Friday, February 7, 2014

Snow Day!!!

February 7, 2014
Carolyn J. Rose


Schools closed two hours early yesterday here in Vancouver, Washington. Students and teachers were urged to get home quickly and safely. I didn’t need any prodding and was grateful that my commute was a mere three miles, very little of it uphill. There were few cars on the road and no one honked at me to move faster than what I considered to be a safe speed.
The snow piled up quickly and the bulletin soon went out—no school on Friday. Even though a school cancellation means no pay for a substitute teacher, I felt a jolt of joy, that sense of having received a gift, getting a “free” day when I hadn’t expected one.

In the Catskill Mountains where I grew up, the five inches that fell here might not have been enough to call off school. The snow days I recall were due to more accumulation of heavy snow, or freezing rain, or the dire threat of both. There were many snowy mornings when we hovered close to the battered radio in the kitchen, waiting for the announcer to repeat the closings, hoping to hear Onteora included on the list, certain there had to be a mistake if it wasn’t.

My mother, a school nurse, would cheer along with us when a snow day was called. For her, though, it was hardly a “free” day, not with three kids wanting lunch, tracking in snow, leaving wet clothing in heaps, and abandoning dirty dishes everywhere. And my father, who ran a small construction company, would go to work as usual—after plowing his way to the county road and clearing the lanes to relatives’ houses.

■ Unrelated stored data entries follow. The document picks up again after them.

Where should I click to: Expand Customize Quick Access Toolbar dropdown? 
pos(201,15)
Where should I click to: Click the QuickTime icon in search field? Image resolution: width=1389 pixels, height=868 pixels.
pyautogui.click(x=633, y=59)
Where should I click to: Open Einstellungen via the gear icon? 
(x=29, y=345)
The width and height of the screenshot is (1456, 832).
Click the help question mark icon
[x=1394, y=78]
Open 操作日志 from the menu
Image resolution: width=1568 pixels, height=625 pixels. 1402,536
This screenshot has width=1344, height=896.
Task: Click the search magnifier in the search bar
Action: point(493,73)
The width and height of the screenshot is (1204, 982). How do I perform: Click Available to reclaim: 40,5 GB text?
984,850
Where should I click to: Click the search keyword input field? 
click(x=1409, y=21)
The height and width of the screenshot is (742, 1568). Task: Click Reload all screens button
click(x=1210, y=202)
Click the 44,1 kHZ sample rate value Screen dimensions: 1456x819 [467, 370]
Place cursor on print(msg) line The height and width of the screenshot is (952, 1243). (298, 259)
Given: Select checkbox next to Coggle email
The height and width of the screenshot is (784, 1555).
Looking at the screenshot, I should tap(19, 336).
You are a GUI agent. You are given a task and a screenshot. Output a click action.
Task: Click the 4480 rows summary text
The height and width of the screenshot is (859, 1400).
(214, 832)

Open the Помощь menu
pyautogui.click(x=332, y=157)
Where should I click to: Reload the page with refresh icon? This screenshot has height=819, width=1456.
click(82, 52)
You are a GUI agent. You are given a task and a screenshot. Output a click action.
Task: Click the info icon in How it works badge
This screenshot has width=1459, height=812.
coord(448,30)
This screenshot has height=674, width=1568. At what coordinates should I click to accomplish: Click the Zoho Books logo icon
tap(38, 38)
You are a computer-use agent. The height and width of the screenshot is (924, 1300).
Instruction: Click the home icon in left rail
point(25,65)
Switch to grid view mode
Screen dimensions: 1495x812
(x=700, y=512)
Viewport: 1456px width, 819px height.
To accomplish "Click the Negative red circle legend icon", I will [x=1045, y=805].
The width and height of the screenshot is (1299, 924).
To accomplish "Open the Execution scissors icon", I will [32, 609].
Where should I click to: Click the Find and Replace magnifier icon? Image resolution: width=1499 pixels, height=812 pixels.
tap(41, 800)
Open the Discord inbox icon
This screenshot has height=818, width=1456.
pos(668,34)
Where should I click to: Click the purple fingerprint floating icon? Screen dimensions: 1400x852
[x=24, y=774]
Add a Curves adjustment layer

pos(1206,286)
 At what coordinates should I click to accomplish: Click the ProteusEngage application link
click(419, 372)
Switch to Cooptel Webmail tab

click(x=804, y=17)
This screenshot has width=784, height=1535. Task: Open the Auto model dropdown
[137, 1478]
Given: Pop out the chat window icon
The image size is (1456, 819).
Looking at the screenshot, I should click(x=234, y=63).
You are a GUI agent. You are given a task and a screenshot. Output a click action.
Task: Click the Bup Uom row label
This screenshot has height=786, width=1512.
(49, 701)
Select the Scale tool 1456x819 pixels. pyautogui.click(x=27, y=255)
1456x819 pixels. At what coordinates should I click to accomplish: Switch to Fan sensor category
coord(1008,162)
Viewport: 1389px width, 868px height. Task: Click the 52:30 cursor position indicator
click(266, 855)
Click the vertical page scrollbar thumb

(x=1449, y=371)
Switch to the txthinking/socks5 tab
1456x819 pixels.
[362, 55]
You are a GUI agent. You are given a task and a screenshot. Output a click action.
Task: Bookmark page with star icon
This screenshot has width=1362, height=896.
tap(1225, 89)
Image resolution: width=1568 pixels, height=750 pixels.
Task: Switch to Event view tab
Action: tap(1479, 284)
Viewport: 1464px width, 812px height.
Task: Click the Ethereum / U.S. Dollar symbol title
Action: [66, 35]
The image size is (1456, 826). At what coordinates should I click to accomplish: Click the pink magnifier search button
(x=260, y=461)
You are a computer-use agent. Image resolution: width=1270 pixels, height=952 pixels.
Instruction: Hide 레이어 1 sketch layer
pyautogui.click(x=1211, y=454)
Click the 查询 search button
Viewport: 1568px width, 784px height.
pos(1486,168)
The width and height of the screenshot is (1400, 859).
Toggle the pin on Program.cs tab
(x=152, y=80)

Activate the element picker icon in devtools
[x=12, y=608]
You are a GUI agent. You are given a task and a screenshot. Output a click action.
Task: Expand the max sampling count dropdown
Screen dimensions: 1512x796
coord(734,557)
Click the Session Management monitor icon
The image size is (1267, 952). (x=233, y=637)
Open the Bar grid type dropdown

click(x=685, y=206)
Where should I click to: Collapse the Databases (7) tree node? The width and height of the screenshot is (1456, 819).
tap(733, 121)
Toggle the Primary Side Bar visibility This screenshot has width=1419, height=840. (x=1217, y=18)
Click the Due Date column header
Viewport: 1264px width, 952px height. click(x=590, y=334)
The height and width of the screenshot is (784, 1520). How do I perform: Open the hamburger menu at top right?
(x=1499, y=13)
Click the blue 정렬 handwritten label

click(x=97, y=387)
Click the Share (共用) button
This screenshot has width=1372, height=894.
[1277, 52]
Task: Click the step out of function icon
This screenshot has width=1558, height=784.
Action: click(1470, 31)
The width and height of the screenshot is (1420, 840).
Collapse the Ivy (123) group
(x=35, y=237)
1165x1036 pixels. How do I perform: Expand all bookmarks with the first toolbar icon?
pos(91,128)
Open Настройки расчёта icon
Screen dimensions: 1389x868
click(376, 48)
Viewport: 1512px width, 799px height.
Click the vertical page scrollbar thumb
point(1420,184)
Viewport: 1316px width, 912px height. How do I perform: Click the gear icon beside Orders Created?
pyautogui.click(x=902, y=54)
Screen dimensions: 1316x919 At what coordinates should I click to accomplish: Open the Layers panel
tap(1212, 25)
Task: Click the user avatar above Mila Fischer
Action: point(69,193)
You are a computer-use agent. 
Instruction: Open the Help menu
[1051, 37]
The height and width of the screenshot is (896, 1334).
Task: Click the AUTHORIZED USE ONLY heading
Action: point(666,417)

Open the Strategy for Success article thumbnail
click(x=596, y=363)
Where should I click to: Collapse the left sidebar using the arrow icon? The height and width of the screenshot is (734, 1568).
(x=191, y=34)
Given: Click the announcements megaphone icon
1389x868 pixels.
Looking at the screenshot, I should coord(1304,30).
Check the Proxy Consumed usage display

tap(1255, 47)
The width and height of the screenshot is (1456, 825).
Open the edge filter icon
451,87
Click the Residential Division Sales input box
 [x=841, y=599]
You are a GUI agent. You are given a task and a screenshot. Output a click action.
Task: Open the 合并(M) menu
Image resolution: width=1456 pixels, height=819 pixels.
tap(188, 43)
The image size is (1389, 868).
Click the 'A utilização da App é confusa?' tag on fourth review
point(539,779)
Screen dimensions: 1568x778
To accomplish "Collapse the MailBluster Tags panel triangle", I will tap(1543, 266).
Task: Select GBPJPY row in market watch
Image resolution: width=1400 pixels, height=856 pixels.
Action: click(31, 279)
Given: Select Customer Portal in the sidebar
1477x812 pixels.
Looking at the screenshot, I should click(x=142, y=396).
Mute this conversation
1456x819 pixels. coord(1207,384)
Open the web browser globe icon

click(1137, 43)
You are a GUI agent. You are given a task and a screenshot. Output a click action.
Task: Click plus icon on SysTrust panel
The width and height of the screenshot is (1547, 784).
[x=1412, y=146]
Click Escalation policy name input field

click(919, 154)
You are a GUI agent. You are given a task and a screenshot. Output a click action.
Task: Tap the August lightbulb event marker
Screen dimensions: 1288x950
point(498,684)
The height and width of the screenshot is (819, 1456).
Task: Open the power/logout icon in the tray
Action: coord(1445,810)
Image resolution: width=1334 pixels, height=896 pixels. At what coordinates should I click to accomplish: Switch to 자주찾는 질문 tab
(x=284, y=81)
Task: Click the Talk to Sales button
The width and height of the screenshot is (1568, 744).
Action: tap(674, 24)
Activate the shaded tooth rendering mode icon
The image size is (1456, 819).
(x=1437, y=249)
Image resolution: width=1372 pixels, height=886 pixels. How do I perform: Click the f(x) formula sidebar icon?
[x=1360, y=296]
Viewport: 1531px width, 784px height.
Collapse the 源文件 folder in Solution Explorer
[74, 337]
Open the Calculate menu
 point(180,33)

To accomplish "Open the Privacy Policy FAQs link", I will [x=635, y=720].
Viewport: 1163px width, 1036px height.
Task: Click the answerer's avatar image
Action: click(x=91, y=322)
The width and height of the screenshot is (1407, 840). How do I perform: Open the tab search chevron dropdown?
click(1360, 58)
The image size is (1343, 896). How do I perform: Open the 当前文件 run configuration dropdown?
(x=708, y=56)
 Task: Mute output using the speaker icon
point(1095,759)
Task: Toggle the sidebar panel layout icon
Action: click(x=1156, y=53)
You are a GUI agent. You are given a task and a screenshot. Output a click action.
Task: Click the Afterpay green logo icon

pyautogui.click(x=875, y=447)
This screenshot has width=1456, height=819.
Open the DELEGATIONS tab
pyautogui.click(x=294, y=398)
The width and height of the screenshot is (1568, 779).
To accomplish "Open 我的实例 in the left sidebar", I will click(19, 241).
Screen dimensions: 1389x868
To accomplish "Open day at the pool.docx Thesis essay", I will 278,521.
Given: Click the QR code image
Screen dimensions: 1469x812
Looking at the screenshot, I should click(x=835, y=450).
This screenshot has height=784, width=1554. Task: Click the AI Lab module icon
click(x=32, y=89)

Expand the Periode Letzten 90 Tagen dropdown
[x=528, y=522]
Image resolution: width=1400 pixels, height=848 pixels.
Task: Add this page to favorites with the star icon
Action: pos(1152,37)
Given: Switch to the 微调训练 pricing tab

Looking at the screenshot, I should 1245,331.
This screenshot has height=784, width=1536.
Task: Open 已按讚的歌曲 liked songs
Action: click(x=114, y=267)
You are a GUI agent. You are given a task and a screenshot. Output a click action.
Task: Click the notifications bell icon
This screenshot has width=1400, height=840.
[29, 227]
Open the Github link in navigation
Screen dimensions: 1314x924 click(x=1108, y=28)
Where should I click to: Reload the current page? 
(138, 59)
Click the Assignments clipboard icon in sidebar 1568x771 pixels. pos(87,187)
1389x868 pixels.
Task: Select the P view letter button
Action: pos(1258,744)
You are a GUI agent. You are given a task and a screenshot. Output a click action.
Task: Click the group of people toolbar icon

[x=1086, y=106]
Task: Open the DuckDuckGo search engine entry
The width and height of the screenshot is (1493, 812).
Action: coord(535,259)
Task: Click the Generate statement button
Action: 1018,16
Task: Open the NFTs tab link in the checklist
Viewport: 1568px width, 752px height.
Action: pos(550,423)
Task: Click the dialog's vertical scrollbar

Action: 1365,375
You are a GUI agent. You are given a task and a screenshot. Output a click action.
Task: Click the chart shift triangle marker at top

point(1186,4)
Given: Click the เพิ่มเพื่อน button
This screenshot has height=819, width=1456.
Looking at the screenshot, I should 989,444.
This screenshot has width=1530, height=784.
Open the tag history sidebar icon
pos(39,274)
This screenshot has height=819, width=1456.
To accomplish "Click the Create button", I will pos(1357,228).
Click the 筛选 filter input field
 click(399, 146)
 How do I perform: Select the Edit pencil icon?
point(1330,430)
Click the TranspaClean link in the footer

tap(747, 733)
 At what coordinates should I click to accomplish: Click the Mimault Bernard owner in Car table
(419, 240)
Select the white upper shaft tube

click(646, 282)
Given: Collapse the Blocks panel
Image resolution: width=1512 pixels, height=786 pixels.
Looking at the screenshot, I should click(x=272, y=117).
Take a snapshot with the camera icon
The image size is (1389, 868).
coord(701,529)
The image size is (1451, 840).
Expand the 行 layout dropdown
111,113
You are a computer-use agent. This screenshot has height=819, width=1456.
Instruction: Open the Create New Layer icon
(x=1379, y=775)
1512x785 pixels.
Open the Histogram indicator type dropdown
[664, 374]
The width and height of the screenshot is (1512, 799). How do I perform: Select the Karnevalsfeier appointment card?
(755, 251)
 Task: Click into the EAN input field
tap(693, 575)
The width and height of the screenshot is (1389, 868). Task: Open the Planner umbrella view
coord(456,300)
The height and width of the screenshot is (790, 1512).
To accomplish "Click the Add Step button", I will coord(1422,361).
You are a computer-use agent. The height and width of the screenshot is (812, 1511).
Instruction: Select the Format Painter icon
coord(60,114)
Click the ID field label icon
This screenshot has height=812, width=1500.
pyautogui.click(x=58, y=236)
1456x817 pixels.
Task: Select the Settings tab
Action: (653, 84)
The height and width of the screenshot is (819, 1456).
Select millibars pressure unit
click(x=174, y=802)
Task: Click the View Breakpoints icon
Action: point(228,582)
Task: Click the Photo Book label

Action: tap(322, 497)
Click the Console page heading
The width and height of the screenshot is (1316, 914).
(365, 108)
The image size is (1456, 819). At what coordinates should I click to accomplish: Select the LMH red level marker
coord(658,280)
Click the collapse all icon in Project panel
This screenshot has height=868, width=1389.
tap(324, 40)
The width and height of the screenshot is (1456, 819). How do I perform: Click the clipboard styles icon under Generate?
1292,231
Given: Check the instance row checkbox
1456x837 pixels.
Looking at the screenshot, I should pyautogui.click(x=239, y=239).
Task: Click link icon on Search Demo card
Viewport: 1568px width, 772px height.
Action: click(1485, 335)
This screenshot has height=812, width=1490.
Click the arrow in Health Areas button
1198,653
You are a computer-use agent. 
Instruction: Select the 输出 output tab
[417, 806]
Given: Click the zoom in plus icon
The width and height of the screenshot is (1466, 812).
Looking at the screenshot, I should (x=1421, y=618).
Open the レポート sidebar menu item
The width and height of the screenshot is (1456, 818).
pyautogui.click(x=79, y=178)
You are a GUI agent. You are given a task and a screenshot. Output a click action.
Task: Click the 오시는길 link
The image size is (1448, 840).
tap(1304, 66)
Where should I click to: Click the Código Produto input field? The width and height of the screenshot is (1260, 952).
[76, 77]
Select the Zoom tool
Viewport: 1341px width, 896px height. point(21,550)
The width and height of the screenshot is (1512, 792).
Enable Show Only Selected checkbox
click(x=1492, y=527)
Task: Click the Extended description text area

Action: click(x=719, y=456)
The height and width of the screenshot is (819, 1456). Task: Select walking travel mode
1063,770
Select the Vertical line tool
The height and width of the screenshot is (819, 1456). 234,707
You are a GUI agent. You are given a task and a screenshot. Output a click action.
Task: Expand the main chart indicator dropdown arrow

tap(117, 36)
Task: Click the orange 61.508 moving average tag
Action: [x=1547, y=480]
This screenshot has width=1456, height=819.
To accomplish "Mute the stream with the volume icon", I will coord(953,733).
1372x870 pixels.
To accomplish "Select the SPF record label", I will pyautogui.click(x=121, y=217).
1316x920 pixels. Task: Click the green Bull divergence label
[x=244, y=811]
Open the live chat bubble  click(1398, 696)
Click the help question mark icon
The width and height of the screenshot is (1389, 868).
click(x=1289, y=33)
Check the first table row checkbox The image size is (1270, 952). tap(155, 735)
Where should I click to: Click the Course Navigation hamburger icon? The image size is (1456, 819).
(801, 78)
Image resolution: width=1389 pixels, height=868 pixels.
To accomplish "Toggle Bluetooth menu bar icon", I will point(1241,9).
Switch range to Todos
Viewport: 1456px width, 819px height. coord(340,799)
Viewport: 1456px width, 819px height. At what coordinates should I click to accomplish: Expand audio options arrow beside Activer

There won’t be anyone plowing our street—city crews manage the main roads, but ours is hardly that. So I may have a “free” day, but my choices of how to spend it will be limited by how much traction my tires can get.

Friday, June 21, 2013

The Last Day of School



The Last Day of School

Carolyn J. Rose
 

The last day of high school.
  
The seniors have already graduated and gone and many of the others took their finals in advance and headed off to summer jobs and family vacations or long days of just hanging out.
The halls aren’t crammed between classes.
The classrooms echo with farewells and promises.
Even the sunlight through the trees seems to have a different shade and slant.
Walking to the office to turn in my substitute keys, I cast my mind back to the June days of my teen years when I would count down the hours, the minutes, and even the seconds.
My thoughts then would be on the rising level of the water in the pool we scrubbed and whitewashed on Memorial Day. Fed by a spring now dry, it seemed to take forever to fill. And it was cold—muscle-numbing, breath-catching, toe-curling cold. But it represented summer—afternoons of sunbathing, listening to the static-ridden signal of WMGM from New York City for the hits of the season, and wondering who might come down the road and dive in.
As school days dwindled down to the final one, moods shifted. Those we now refer to as slackers did less and became more disdainful of the educational process. Those hoping for college scholarships hunched over their notebooks and drilled with their vocabulary cards. Those with confidence joked. Those freaked out about finals joked more. Everyone talked about summer plans and speculated about what teachers would do after the final bell.
Everyone was aware that all that was familiar and mundane would be behind us in a few days. When we returned in the fall, there would be a sense of strangeness. There would be harder subjects to tackle and perhaps a few new teachers or new classmates. We would find seats in classrooms we may never have entered before, or get involved in new activities with new friends.
And, until tedium set in again, we would be energized and somehow renewed.